NG2: Order of execution between Gs¶
The runtime does not guarantee that Gs run in creation order. runnext may reorder; stealing may reorder; netpoll Gs are unordered.
NG3: Steal latency¶
The 1 μs typical latency is empirical, not guaranteed. Under heavy contention or pathological scheduling, latency can spike to milliseconds.
NG4: GOMAXPROCS is exactly the parallelism cap¶
GOMAXPROCS caps the number of Ps, which caps the number of user-Go-code-running Ms at any instant. But other Ms (sysmon, GC workers, M-pool) exist. Total OS thread count may be GOMAXPROCS + 4 or more.
NG5: Spinning Ms are always present¶
If nmspinning is 0, that may be a transient state during a transition. Do not rely on nmspinning > 0.
NG6: runqsteal always succeeds when victim has work¶
The CAS in runqgrab can lose to other thieves. The thief retries, but if many thieves contend on the same victim, individual attempts may fail repeatedly. Eventual success is guaranteed; per-attempt success is not.
Standards and References¶
- Robert D. Blumofe and Charles E. Leiserson, Scheduling Multithreaded Computations by Work Stealing, Journal of the ACM 46(5), 1999. The theoretical foundation. Proves the T_1/P + O(T_∞) bound.
- Matteo Frigo, Charles E. Leiserson, Keith H. Randall, The Implementation of the Cilk-5 Multithreaded Language, PLDI 1998. Engineering details, including the THE protocol.

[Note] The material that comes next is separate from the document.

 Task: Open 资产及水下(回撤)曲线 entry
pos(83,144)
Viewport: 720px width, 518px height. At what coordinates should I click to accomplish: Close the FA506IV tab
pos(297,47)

- Dmitry Vyukov, Scalable Go Scheduler Design Doc, 2012. The Go 1.1 redesign. Available at
https://golang.org/s/go11sched. - Go runtime
src/runtime/HACKING.md. Lock ranks, invariants, debugging notes. - Go memory model document,
https://go.dev/ref/mem. Acquire-release semantics forsync/atomic. - POSIX
pthreads— Ms map to POSIX threads. Stealing operates above the thread boundary. - C11/C++11 memory model. Go's atomics align with the acquire-release primitives from these standards.
Summary¶
Work stealing in Go is governed by a small set of invariants:
- Each runnable G is in exactly one runqueue location.
- Stealing is half-take from a random victim, lock-free via CAS.
nmspinningis maintained to be ≥ 1 while work exists.- The 1-in-61 rule prevents GRQ starvation.
- Async preemption + sysmon keep work-conservation real.
- Memory order via acquire-release atomics on
runqhead/runqtail. - The LRQ is bounded (256); overflow goes to the unbounded GRQ.
What is guaranteed: liveness, no double-run, no lost work, eventual fairness. What is not: a specific P for a G, exact ordering, steal latency upper bound under contention.
These invariants are enforced by the runtime source. They are stable contracts that user code can rely on across Go versions (1.14+ at least).